After waiting for a moment to receive some assurance to the contrary, and not receiving any, Mr. Guppy proceeds, “If it had been Jarndyce and Jarndyce, I should have gone at once to your ladyship’s solicitor, Mr. Tulkinghorn, of the Fields. I have the pleasure of being acquainted with Mr. Tulkinghorn–at least we move when we meet one another–and if it had been any business of that sort, I should have gone to him.”

My Lady turns a little round and says, “You had better sit down.”

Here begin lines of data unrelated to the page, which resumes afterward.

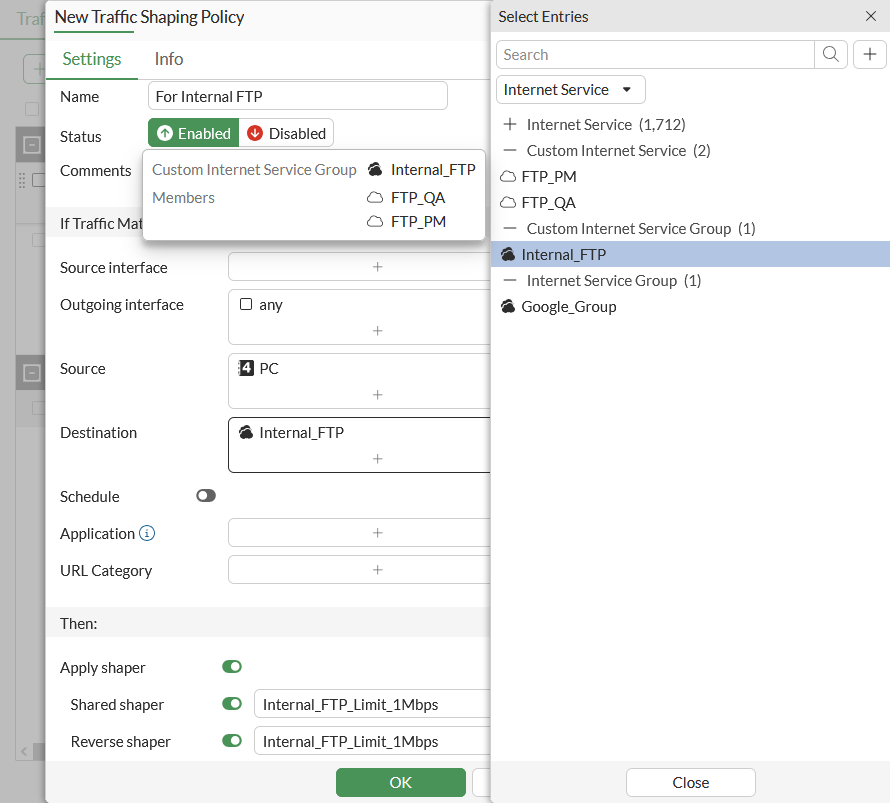Select the FTP_QA cloud entry
This screenshot has height=803, width=890.
pos(548,203)
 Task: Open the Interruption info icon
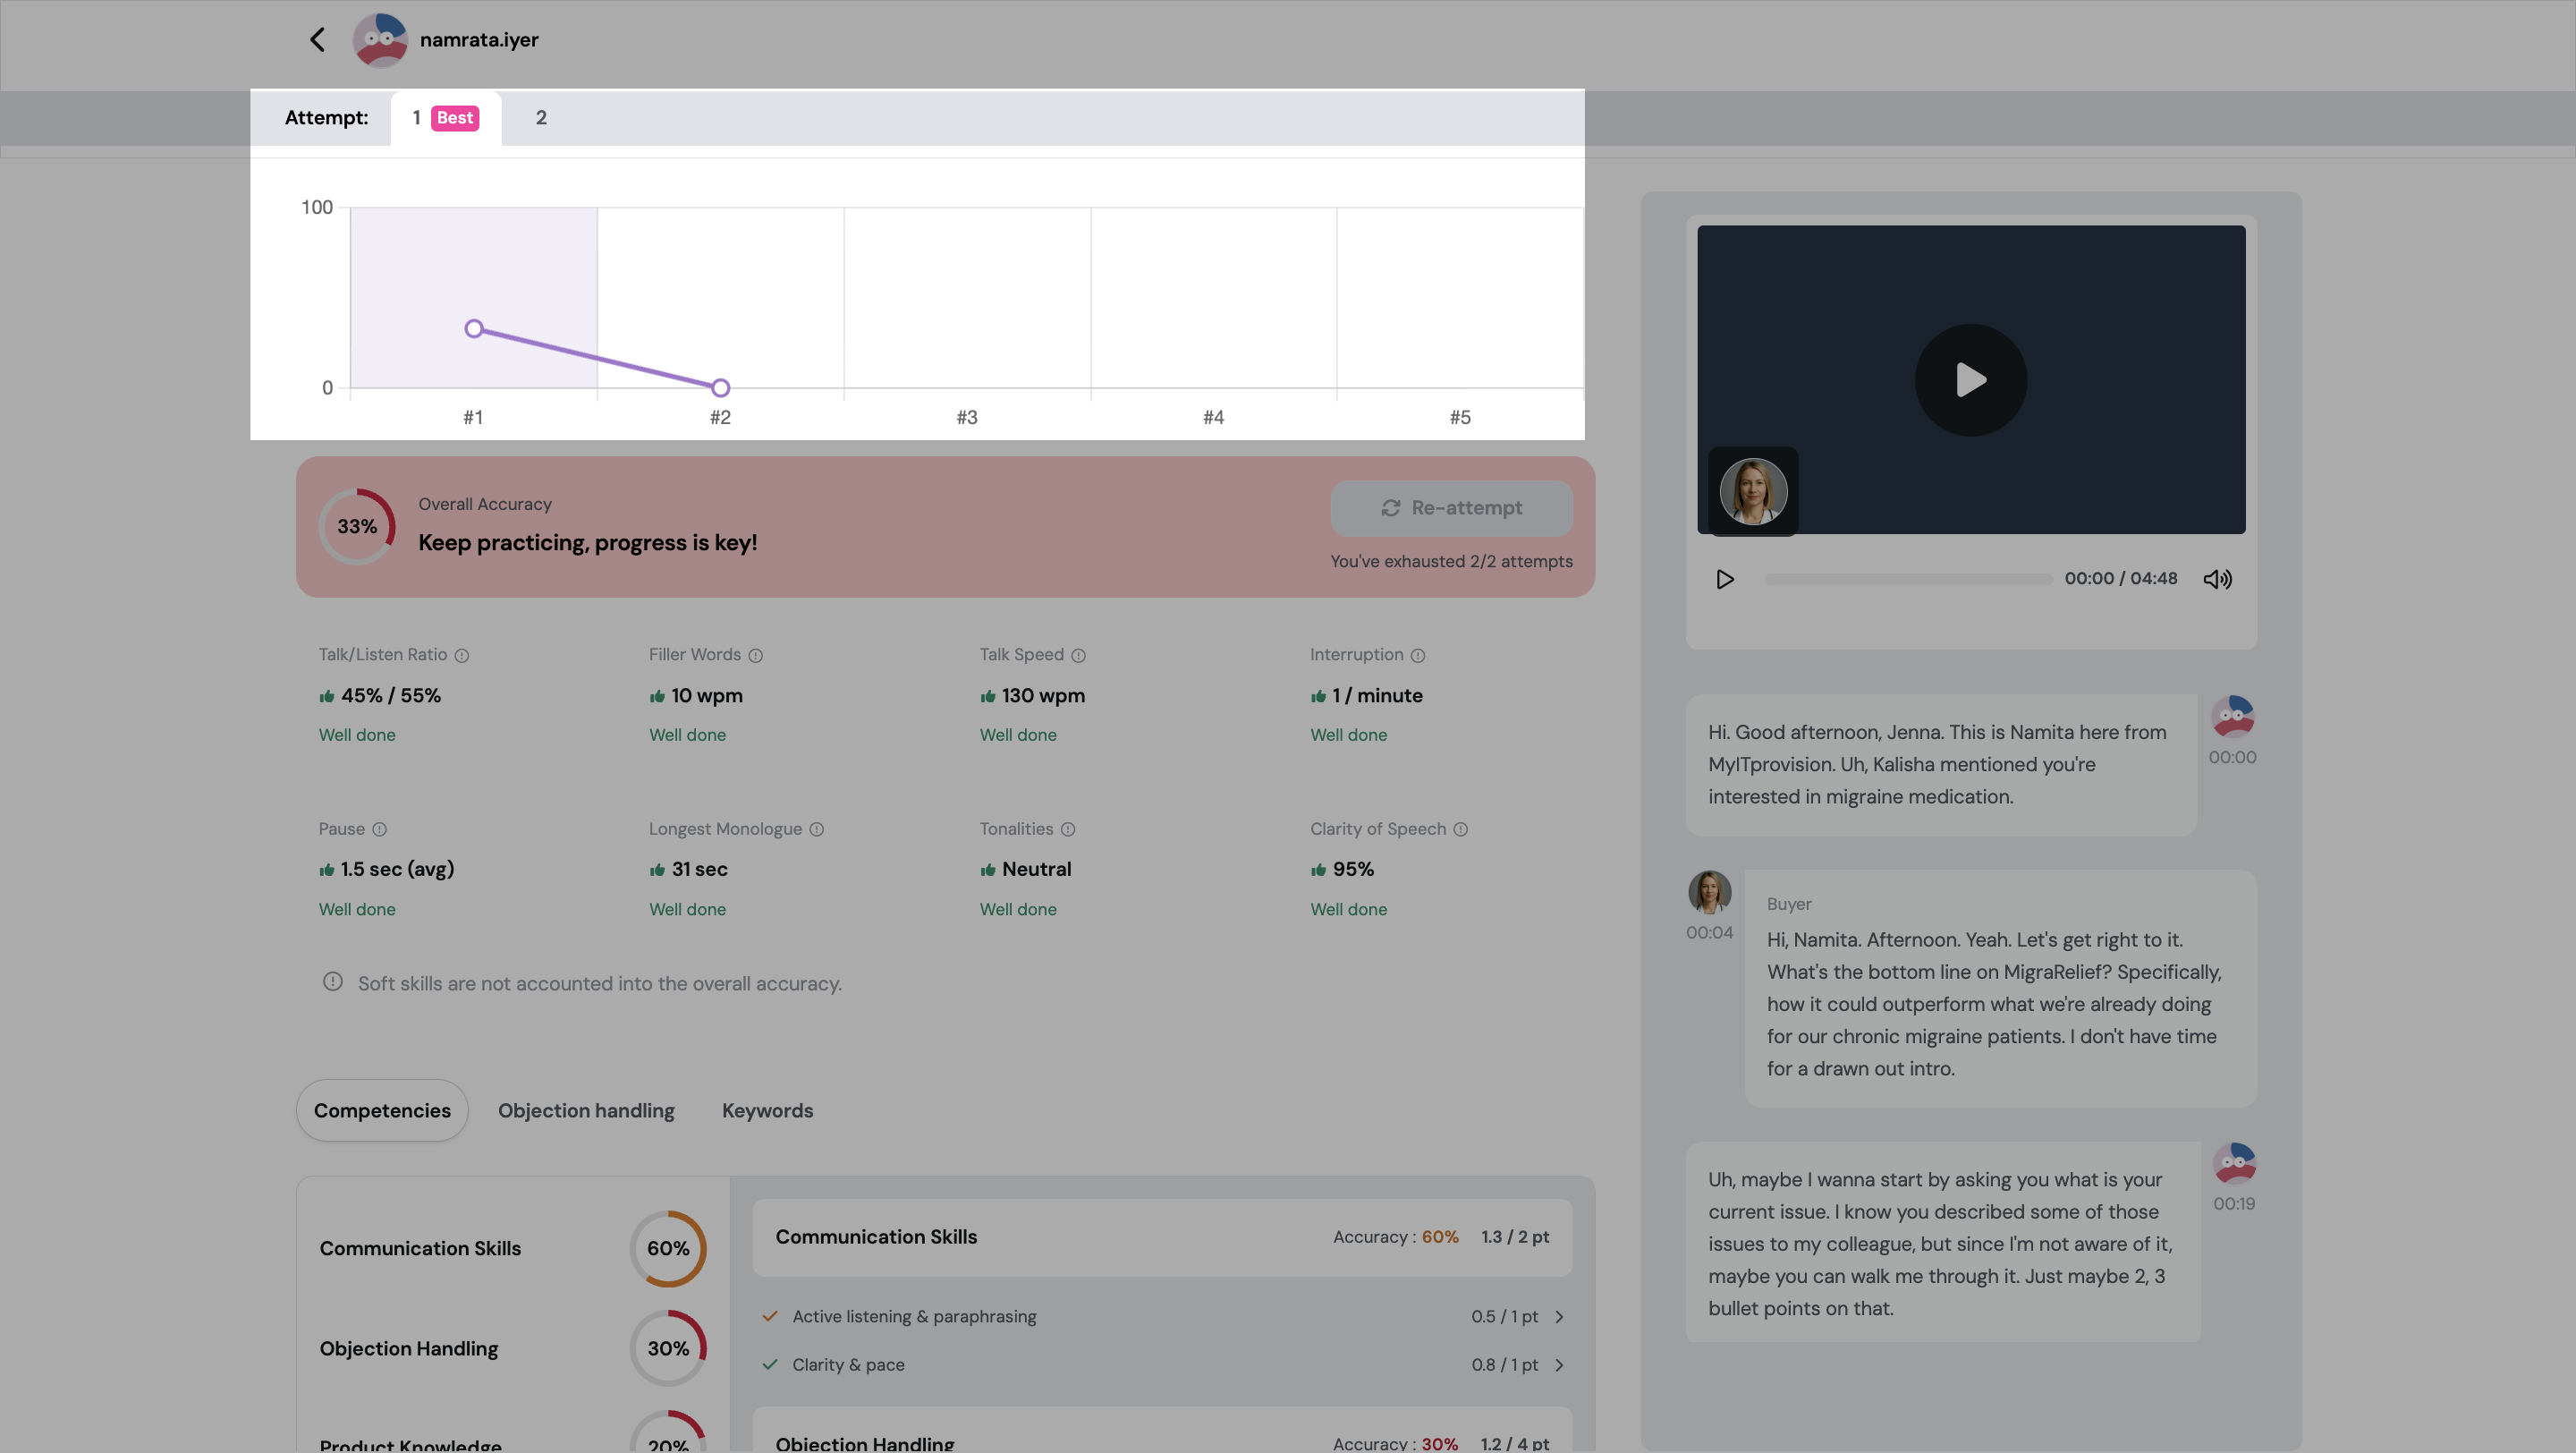[1417, 656]
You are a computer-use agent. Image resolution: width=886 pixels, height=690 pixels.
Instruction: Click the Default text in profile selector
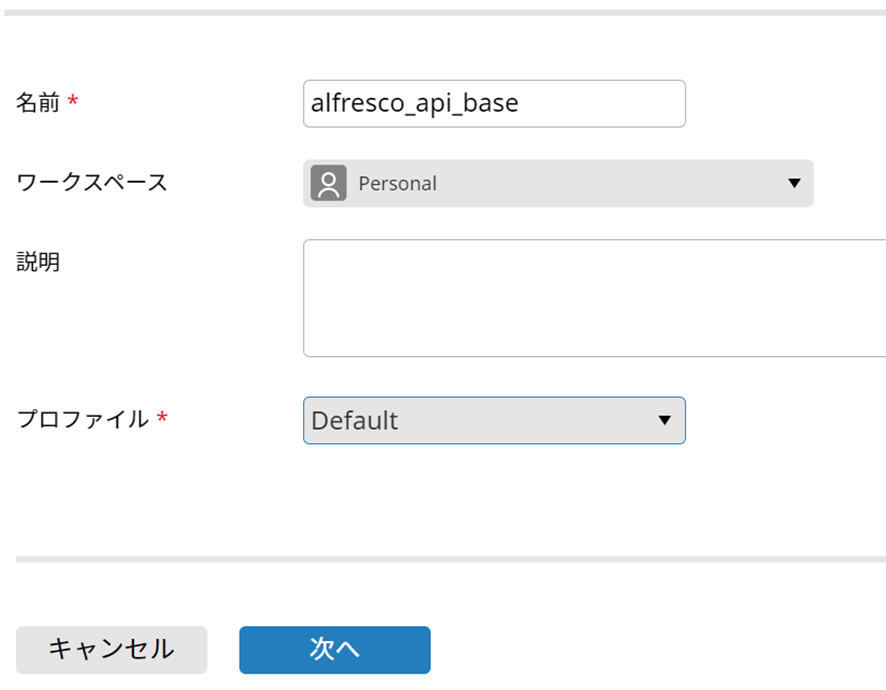click(354, 420)
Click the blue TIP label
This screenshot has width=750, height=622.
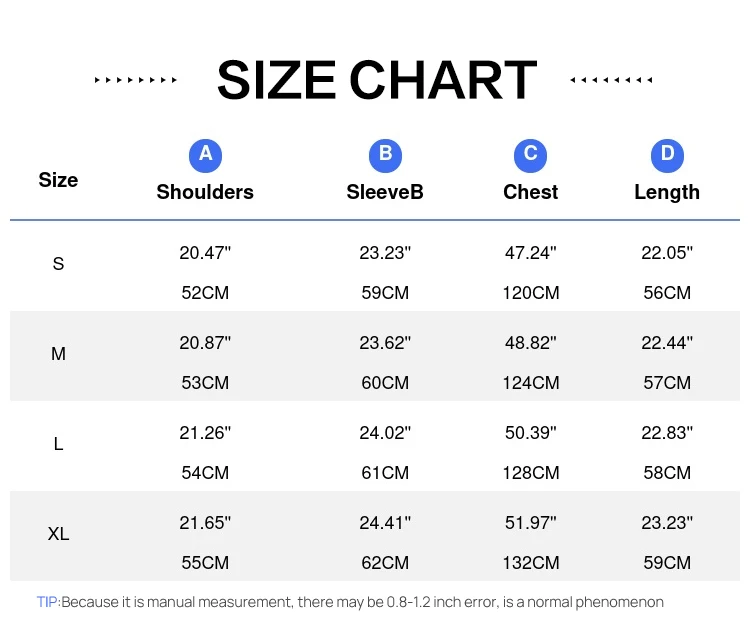click(x=48, y=602)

“Thank your ladyship.” Mr. Guppy does so. “Now, your ladyship”– Mr. Guppy refers to a little slip of paper on which he has made small notes of his line of argument and which seems to involve him in the densest obscurity whenever he looks at it–“I–Oh, yes!–I place myself entirely in your ladyship’s hands. If your ladyship was to make any complaint to Kenge and Carboy or to Mr. Tulkinghorn of the present visit, I should be placed in a very disagreeable situation. That, I openly admit. Consequently, I rely upon your ladyship’s honour.”

My Lady, with a disdainful gesture of the hand that holds the screen, assures him of his being worth no complaint from her.

“Thank your ladyship,” says Mr. Guppy; “quite satisfactory. Now– I–dash it!–The fact is that I put down a head or two here of the order of the points I thought of touching upon, and they’re written short, and I can’t quite make out what they mean. If your ladyship will excuse me taking it to the window half a moment, I–”

Mr. Guppy, going to the window, tumbles into a pair of love-birds, to whom he says in his confusion, “I beg your pardon, I am sure.” This does not tend to the greater legibility of his notes. He murmurs, growing warm and red and holding the slip of paper now close to his eyes, now a long way off, “C.S. What’s C.S. for? Oh! C.S.! Oh, I know! Yes, to be sure!” And comes back enlightened.

“I am not aware,” says Mr. Guppy, standing midway between my Lady and his chair, “whether your ladyship ever happened to hear of, or to see, a young lady of the name of Miss Esther Summerson.”

My Lady’s eyes look at him full. “I saw a young lady of that name not long ago. This past autumn.”

“Now, did it strike your ladyship that she was like anybody?” asks Mr. Guppy, crossing his arms, holding his head on one side, and scratching the corner of his mouth with his memoranda.

My Lady removes her eyes from him no more.

“No.”

“Not like your ladyship’s family?”

“No.”

“I think your ladyship,” says Mr. Guppy, “can hardly remember Miss Summerson’s face?”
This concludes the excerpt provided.